Nonetheless, the boundary conditions (BCs) need to be known and presented to all these networks explicitly. To date, not even FINN can predict processes, where the boundary conditions are completely unknown. In realistic application scenarios, however, a quantity of interest is measured for a specific, limited region only. The amount of the quantity that flows into the observed volumes through boundaries are notoriously unknown and impossible to predict. One example is weather forecasting: a prediction system observes e.g. precipitation or cloud density for a limited area. Incoming weather dynamics from outside of the observed region that strongly control the processes inside the domain cannot be incorporated, turning into one of the main error sources in the numerical simulations.

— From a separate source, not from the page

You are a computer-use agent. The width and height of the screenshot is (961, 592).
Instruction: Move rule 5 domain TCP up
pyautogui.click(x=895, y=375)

Here, we present an approach to infer the explicitly modeled BC values of FINN on-the-fly, while observing a particular spatiotemporal process. The approach is based on a retrospective inference principle [2, 13], which applies a prediction error-induced gradient signal to adapt the BC values of a trained FINN model. Only very few data points are required to find boundary conditions that best explain the recently observed process dynamics and, moreover, to predict the process henceforth with high accuracy in closed-loop. We compare the quality of the inferred boundary conditions and the prediction error of FINN with two state-of-the-art architectures, namely, DISTANA [6] and PhyDNet [5]. Our results indicate that FINN is the only architecture that reliably infers BC values and outperforms all competitors on predicting non-linear advection-diffusion-reaction processes when the BC values are unknown.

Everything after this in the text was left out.